Like other tales of survival at sea — a robust literary tradition that includes classic books by Ernest Hemingway, Jack London, Joseph Conrad and Herman Melville — “All Is Lost” manifests a strong allegorical undercurrent. Nothing registers the fragility and contingency of the human presence in the universe quite as starkly as the sight of a small vessel adrift on an endless ocean, and few representations of heroism are as vivid as the spectacle of an individual fighting to master the caprices of wind and water.
But this is not — or not only — a parable of Man against Nature, ready-made for high school term paper analysis. The physical details that carry the story and make it suspenseful and absorbing are also vessels of specific meaning, and together they add up to a fable about the soul of man under global capitalism. Our man is a privileged consumer (just look at all the stuff he has on that boat) whose fate is set in motion by a box full of goods (children’s sneakers, as it happens) accidentally knocked out of circulation.
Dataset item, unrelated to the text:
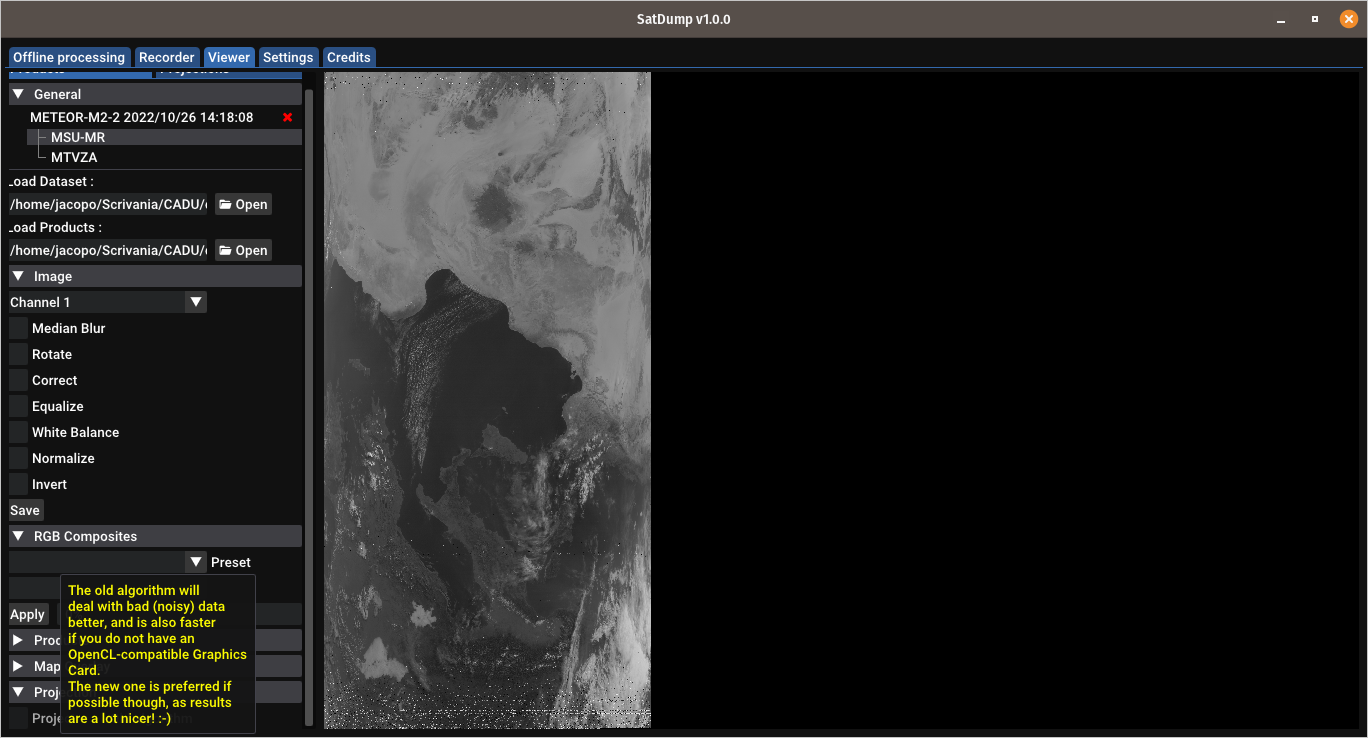Open the Channel 1 selection dropdown
Image resolution: width=1368 pixels, height=738 pixels.
pyautogui.click(x=196, y=302)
It is this catastrophe and the man’s desperate efforts to correct it that link “All Is Lost” with “Margin Call,” Mr. Chandor’s excellent first feature. That movie, about an office full of panicky investment bankers dealing with the unfolding financial crisis of 2008, is in many ways the opposite of “All Is Lost.” It takes place almost entirely indoors, and it’s pretty much all talk. But it is also very much concerned with how powerful men react when their sense of control is challenged, and with the vast, invisible system that sustains their illusions.
Our Man is a more complicated hero than he seems, and shades of ambiguity and implication filter in through the sharply defined, crisply composed images of his struggle. I’m reminded again of Conrad, and not only because “All Is Lost” is an appealing and exciting maritime adventure with one eye on the geopolitical state of the world.
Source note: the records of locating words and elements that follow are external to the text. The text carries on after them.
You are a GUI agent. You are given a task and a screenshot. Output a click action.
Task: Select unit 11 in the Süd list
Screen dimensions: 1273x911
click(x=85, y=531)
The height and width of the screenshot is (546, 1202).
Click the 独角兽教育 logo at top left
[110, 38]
Conrad once famously identified his goal as a writer as “to make you hear, to make you feel — it is, before all, to make you see.”
A good filmmaker will not take that for granted, even with the advantage of a visual medium, and Mr. Chandor more than fulfills Conrad’s criterion of artistic achievement: “If I succeed, you shall find there according to your deserts: encouragement, consolation, fear, charm — all you demand — and, perhaps, also that glimpse of truth for which you have forgotten to ask.”
“All Is Lost” is rated PG-13 (Parents strongly cautioned). Our Man swears twice.